» DOCUMENT:
---+---

The attack took place on Saturday in Rangpur district, 300 kilometers (185 miles) north of the capital, Dhaka. Local residents said masked assailants shot their victim a number of times.

The deceased man was identified as Kunio Hoshi, aged around 50. A local police official said Hoshi had started a farm to produce grass.

One witness said three men were standing near a road and shot at Hoshi while he passed by on a rickshaw.

"They fired at him while he was on the rickshaw and left the scene," said the witness, Ayub Ali, speaking with the Associated Press.

Police said they had arrested four people. One was a rickshaw puller and another was the owner of a residence near the site of the attack.

The "Islamic State" (IS) militant group has claimed responsibility, according to the SITE intelligence group, which monitors jihadist postings online. The report could not be independently confirmed, however.

IS has captured large tracts of land in both Syria and Iraq during a brutal and bloody campaign to establish a "caliphate," based on its version of Islamic law in the Middle East.

Saturday's killing comes five days after an Italian aid worker was killed in Dhaka, in an attack also claimed by the IS. The Bangladeshi government has dismissed the claim, however, describing the killing as an "isolated incident."

There have been heightened security fears in the country after the violent deaths of a number of atheist bloggers this year, which sparked a crackdown on local hard-line Islamist groups.

---+---

» RECORDS SHOWN:
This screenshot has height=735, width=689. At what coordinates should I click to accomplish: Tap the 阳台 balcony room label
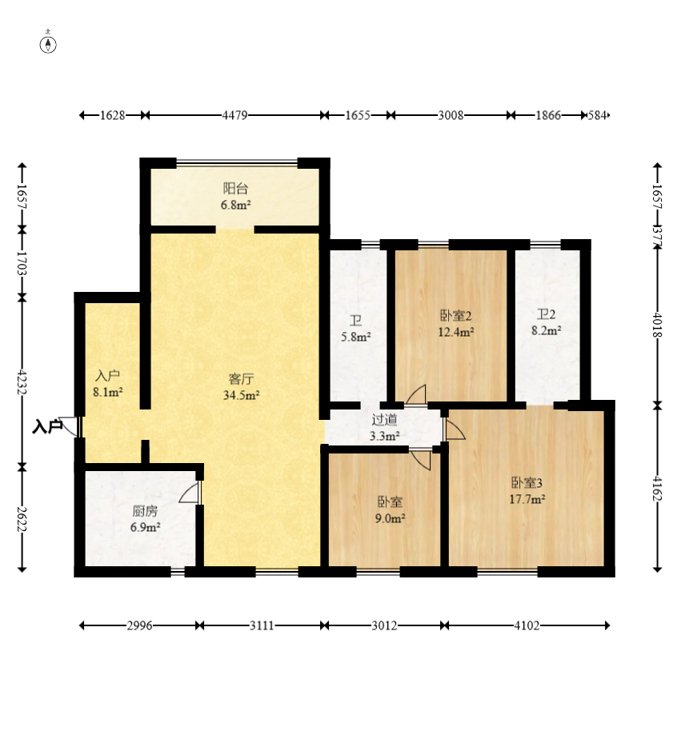coord(235,189)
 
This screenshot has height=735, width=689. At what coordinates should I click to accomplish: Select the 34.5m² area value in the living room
coord(242,395)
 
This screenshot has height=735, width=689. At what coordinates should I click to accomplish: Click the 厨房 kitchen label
coord(145,511)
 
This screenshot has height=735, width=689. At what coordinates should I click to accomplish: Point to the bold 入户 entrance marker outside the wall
coord(47,426)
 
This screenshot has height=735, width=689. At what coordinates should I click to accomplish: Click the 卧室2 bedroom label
coord(455,315)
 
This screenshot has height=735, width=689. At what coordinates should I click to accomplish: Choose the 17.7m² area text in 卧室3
coord(527,499)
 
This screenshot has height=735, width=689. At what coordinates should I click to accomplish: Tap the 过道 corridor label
coord(385,420)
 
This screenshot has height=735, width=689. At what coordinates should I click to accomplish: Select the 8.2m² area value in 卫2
coord(547,330)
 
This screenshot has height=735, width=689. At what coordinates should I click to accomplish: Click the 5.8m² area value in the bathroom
coord(356,337)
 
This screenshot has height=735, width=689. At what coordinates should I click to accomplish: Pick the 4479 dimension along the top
coord(234,115)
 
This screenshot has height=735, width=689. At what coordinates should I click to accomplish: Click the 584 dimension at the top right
coord(597,115)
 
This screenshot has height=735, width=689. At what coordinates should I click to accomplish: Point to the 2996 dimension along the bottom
coord(139,625)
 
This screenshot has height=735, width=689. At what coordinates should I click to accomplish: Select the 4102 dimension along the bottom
coord(527,625)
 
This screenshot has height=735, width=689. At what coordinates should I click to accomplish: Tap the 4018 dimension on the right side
coord(658,325)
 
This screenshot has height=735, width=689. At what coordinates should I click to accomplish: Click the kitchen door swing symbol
coord(190,493)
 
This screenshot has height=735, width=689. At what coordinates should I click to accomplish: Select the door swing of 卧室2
coord(416,394)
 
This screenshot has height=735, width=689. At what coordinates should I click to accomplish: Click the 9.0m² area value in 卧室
coord(391,518)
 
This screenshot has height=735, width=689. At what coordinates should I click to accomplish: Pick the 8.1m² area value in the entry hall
coord(108,393)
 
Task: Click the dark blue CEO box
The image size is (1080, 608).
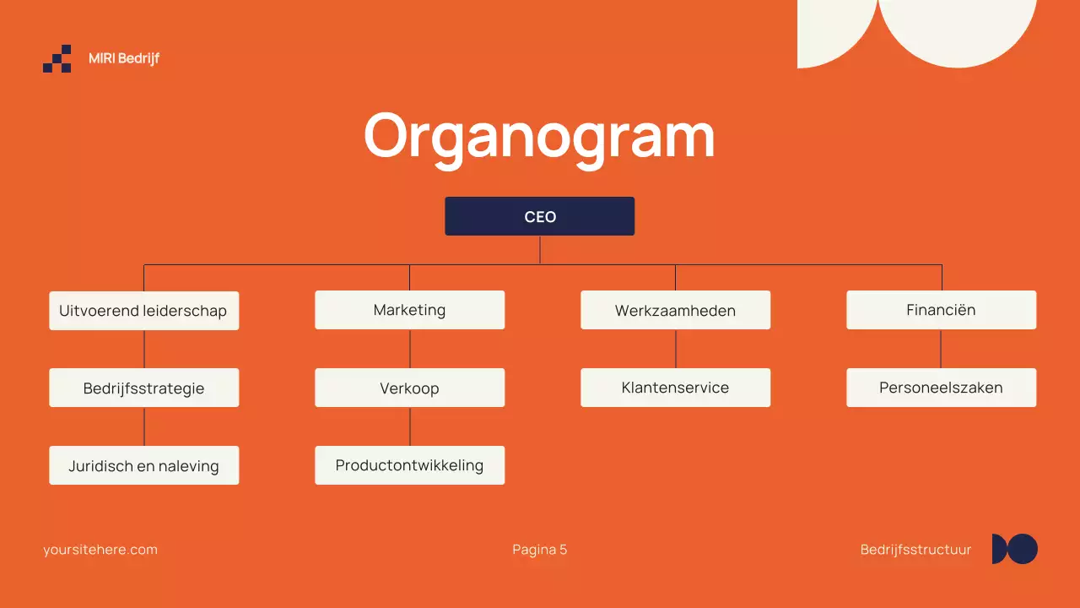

---+---

» PROBLEMS:
1 - Answer these questions using the article on the Rangpur attack:
(a) How far from Dhaka, and in which direction, did the attack take place?
(b) How many people did police report arresting?
(c) How many days before Saturday's killing was an Italian aid worker killed in Dhaka?
2 - List every line of the entries that contains the word "bottom". Case counts.

» ANSWERS TO THE EXERCISE:
1 -
(a) The attack took place 300 kilometers (185 miles) north of Dhaka.
(b) Police arrested four people.
(c) The Italian aid worker was killed five days earlier.

2 -
This screenshot has height=735, width=689. At what coordinates should I click to accomplish: Point to the 2996 dimension along the bottom
This screenshot has height=735, width=689. At what coordinates should I click to accomplish: Select the 4102 dimension along the bottom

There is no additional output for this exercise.